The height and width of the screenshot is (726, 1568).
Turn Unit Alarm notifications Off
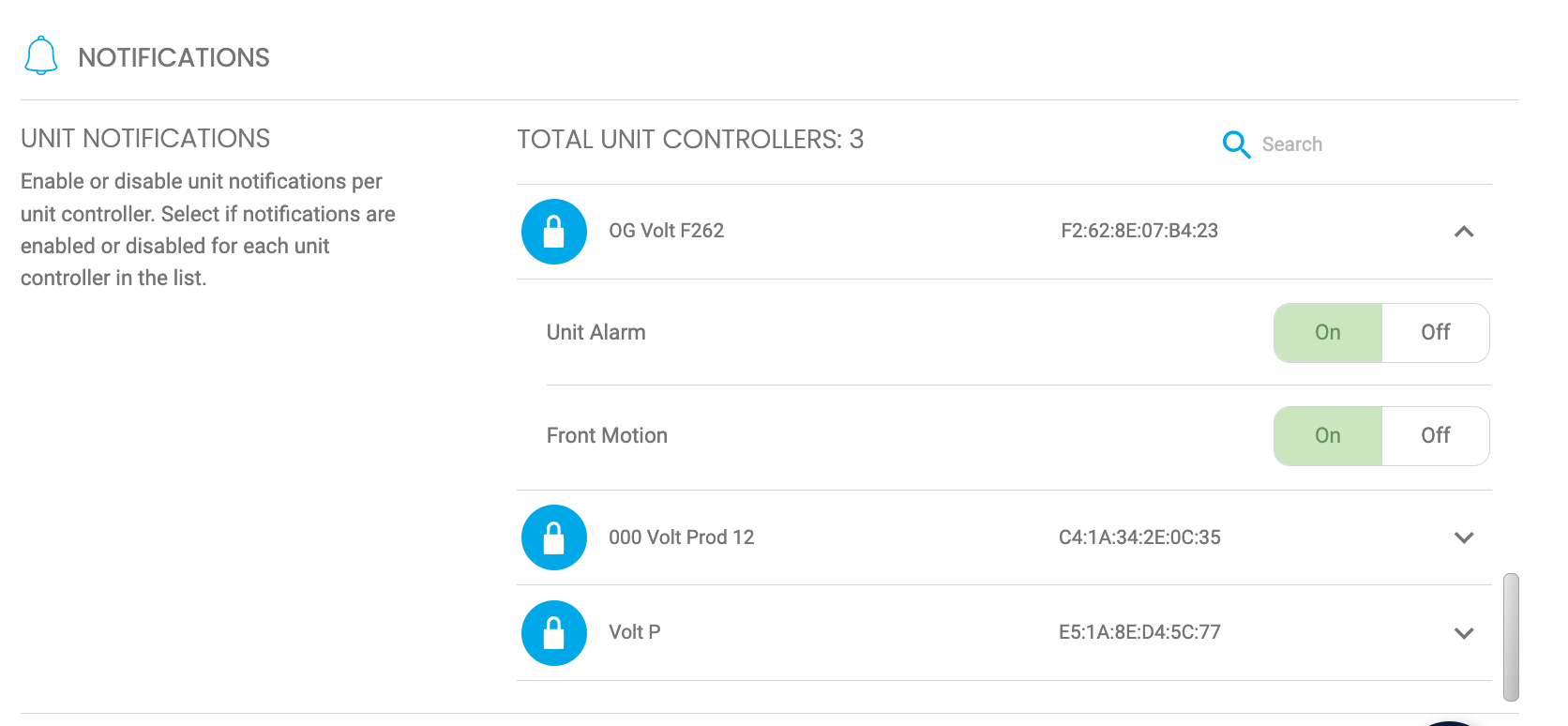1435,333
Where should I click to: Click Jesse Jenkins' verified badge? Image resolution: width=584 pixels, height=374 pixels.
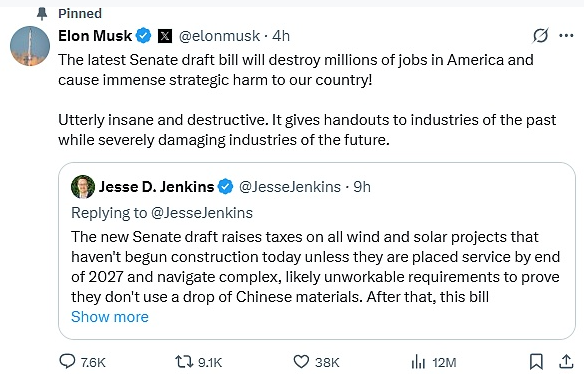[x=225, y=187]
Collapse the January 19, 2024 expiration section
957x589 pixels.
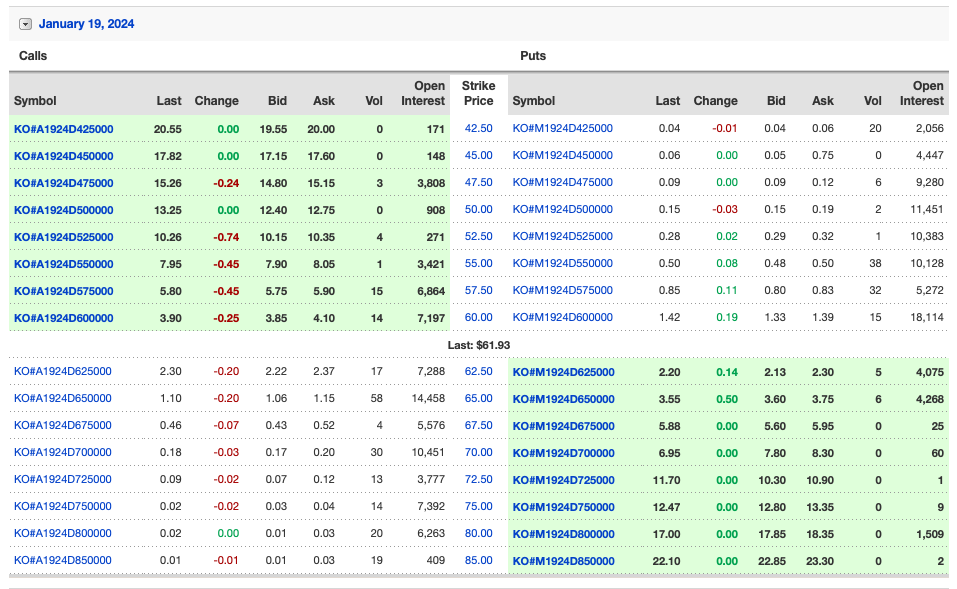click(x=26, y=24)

****************

=== Exercise prompt ===
Extract all the entries word for word; omit any pictures.

=== Response for this exercise ===
The height and width of the screenshot is (726, 1568).
Turn Unit Alarm notifications Off
1435,333
Where should I click to: Click Jesse Jenkins' verified badge? Image resolution: width=584 pixels, height=374 pixels.
[x=225, y=187]
Collapse the January 19, 2024 expiration section
957x589 pixels.
click(x=26, y=24)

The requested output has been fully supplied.